RNAseq of lymphocyte populations in Graft vs Host Disease

In this experiment we harvested donor T cells from recipient allogeneic mice and examined changes in gene expression in FLICA (caspase-1 activation) positive and negative T cell populations Splenocytes were harvested from the indicated donor mouse strain and T cells were isolated by negative selection using a negative isolation kit (EasySep Mouse T Cell Isolation kit; STEMCELL Technologies) or a cocktail of biotinylated antibodies (anti-B220 [RA3-6B2], anti-CD11b [M1/70], anti-CD11c [N418]), followed by incubation with magnetic nanoparticles conjugated to streptavidin (BD IMag Streptavidin Particles Plus; BD Biosciences) and magnetic isolation. Purity (>90%) was confirmed by flow cytometry staining for T cells (anti-CD3) (Fig. S1). 0.75-1x106 T cells + 1x107 BM cells were resuspended in PBS with heparin and intravenously injected into BALB/c recipient mice via tail vein injection. Human HLA-A2 negative PBMCs were isolated from adult healthy donors. 10 million PBMCs were resuspended in PBS with heparin and injected into NSG recipient mice.
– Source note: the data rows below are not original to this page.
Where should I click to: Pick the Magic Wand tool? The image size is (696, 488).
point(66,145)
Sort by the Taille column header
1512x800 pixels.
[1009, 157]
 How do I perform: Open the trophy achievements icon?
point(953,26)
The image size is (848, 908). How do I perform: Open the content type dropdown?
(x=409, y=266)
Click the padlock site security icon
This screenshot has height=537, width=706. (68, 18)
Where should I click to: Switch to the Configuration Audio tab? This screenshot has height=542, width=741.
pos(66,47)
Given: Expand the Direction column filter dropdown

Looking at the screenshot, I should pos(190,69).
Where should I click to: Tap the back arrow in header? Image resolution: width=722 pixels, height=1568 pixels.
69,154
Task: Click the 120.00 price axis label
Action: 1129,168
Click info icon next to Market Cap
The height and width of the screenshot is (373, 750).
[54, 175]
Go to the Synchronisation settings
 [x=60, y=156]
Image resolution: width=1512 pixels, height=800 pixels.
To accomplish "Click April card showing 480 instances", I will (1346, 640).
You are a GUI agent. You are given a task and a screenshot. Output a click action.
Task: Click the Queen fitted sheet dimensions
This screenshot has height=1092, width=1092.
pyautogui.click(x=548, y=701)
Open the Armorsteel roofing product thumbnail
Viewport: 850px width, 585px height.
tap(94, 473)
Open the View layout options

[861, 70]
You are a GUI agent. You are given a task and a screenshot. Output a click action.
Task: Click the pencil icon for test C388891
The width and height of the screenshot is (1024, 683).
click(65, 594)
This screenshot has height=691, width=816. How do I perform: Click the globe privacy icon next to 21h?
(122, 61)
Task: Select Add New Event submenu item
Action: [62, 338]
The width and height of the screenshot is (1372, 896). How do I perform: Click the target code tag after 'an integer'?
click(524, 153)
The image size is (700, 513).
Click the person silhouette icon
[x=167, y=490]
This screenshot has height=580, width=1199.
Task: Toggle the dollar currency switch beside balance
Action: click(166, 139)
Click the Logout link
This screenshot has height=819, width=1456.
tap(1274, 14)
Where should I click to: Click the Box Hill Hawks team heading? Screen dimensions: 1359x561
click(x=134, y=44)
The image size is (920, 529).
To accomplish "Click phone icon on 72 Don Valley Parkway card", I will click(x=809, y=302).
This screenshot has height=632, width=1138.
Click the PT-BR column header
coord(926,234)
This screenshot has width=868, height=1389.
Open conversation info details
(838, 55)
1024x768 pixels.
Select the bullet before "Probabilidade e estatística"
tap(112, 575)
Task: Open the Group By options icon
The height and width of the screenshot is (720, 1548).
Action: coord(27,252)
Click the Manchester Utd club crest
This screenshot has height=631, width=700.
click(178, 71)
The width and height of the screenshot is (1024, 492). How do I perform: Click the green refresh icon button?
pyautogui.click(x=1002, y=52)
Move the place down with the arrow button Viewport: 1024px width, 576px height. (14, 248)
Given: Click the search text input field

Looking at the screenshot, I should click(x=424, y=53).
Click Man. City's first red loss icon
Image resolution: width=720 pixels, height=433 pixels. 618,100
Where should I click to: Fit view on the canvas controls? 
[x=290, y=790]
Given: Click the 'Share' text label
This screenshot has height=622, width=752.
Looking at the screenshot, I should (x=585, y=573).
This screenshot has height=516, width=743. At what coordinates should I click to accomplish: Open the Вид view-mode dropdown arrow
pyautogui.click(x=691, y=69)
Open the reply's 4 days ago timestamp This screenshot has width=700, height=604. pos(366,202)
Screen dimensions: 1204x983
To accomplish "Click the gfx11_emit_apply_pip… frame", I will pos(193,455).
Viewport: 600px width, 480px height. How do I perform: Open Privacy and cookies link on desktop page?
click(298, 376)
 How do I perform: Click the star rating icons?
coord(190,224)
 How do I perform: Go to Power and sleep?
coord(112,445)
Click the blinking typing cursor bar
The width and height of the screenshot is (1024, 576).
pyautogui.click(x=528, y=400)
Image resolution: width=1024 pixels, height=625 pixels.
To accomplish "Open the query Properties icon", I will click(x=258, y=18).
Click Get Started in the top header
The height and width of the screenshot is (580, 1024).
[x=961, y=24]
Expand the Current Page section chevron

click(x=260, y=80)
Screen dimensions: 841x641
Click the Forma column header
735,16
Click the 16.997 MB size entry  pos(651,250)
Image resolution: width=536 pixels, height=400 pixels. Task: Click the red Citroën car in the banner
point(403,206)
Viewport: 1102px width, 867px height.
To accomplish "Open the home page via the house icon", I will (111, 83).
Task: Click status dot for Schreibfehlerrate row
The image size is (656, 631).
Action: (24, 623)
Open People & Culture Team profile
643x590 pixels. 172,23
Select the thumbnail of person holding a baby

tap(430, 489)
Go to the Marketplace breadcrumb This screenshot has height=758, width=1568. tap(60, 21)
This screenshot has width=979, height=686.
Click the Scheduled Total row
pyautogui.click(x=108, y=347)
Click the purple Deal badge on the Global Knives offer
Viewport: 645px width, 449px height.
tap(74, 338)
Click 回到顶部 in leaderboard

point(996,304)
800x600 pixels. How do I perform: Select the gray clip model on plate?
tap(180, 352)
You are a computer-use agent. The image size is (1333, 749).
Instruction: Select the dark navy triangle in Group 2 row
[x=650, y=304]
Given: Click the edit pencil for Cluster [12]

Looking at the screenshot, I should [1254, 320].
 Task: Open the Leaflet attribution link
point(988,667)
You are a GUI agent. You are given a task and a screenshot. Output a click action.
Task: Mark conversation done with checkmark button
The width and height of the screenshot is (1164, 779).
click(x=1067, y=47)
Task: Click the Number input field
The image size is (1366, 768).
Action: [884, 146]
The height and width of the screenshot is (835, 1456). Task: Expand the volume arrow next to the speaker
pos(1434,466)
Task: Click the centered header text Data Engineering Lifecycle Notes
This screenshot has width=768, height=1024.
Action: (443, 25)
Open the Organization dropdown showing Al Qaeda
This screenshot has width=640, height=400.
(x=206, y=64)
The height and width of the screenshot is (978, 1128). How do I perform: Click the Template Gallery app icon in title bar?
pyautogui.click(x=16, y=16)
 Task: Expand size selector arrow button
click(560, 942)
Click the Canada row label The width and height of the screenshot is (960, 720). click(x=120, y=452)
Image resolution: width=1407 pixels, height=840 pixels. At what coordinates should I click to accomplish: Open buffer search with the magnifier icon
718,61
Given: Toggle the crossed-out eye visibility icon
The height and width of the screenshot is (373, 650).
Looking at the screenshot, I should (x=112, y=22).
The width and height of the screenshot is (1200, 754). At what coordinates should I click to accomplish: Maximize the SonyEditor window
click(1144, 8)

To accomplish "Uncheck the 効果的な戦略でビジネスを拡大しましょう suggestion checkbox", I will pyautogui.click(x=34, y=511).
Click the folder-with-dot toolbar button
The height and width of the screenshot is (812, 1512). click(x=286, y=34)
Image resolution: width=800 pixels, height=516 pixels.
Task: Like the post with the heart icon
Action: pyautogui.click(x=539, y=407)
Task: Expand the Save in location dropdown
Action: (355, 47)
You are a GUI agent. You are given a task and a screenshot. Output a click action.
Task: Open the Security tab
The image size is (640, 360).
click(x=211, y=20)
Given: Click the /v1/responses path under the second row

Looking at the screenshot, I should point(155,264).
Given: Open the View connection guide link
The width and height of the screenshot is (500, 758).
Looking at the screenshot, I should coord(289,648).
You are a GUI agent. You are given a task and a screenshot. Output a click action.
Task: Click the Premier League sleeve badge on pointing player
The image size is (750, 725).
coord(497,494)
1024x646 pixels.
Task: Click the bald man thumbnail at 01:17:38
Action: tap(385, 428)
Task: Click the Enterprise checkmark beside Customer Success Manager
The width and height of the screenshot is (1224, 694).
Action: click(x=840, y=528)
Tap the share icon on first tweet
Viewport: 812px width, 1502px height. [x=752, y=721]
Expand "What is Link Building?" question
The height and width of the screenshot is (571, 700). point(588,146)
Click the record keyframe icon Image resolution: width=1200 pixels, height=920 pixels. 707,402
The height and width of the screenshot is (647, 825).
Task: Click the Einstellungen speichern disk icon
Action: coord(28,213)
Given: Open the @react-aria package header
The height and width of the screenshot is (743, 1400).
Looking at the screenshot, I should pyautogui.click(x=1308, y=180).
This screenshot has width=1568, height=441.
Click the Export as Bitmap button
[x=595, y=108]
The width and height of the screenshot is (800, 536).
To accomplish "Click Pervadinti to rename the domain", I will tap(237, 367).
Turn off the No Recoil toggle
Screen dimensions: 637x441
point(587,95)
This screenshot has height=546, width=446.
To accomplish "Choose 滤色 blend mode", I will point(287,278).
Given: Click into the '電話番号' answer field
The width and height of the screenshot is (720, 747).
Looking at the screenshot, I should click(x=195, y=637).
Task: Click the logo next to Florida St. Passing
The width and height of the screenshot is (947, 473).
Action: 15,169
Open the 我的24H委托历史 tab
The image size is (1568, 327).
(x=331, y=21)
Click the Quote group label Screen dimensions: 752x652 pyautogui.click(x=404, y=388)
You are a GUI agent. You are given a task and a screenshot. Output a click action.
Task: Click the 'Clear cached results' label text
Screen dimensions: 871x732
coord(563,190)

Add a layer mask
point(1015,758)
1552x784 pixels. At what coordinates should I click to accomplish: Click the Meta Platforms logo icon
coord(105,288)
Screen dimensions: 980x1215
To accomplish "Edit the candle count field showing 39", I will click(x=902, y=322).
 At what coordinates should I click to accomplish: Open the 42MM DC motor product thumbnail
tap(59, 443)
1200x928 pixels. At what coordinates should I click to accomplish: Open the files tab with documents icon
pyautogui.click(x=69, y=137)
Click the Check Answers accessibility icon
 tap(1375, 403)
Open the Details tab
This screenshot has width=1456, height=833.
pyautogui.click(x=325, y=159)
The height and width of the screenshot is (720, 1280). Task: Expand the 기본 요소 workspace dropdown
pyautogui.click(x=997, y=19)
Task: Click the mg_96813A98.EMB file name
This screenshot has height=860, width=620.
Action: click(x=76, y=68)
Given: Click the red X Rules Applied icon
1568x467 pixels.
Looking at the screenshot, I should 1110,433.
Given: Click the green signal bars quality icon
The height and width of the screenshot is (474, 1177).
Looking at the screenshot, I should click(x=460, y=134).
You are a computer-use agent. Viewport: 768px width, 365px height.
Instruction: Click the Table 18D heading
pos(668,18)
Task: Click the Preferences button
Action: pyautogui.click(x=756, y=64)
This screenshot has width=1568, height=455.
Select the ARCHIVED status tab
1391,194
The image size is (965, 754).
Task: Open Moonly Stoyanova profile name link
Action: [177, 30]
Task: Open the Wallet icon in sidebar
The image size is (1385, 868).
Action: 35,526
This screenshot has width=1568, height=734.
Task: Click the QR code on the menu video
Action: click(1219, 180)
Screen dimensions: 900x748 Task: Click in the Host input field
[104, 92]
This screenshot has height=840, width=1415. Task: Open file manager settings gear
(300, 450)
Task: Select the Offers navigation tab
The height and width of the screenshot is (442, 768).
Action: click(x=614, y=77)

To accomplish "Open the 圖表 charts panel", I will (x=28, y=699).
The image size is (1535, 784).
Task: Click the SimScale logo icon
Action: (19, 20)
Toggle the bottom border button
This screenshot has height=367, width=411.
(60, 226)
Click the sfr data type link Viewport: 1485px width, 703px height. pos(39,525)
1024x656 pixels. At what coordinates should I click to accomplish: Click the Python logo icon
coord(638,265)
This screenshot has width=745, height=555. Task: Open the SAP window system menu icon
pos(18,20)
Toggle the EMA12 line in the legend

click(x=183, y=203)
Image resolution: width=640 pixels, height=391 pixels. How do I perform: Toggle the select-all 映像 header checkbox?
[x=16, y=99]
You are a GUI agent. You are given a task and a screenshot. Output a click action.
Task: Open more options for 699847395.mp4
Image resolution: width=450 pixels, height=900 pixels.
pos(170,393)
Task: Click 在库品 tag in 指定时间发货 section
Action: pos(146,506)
On the day of transplantation, BABL/c recipients received a total body lethal dose of irradiation (8 Gy) and NSG recipients received (2.5 Gy) from an X-ray source (RS 2000 Biological Research Irradiator). Body weights were recorded and clinical signs observed throughout the experiment. On day 7 (BALB/c) or day 10 (NSG), mice were sacrificed for ex vivo analyses. For survival experiments, experiments were carried out for 80 days. When mice reached weight loss >25% of their initial body weight or hit end of life criteria, mice were considered clinically dead.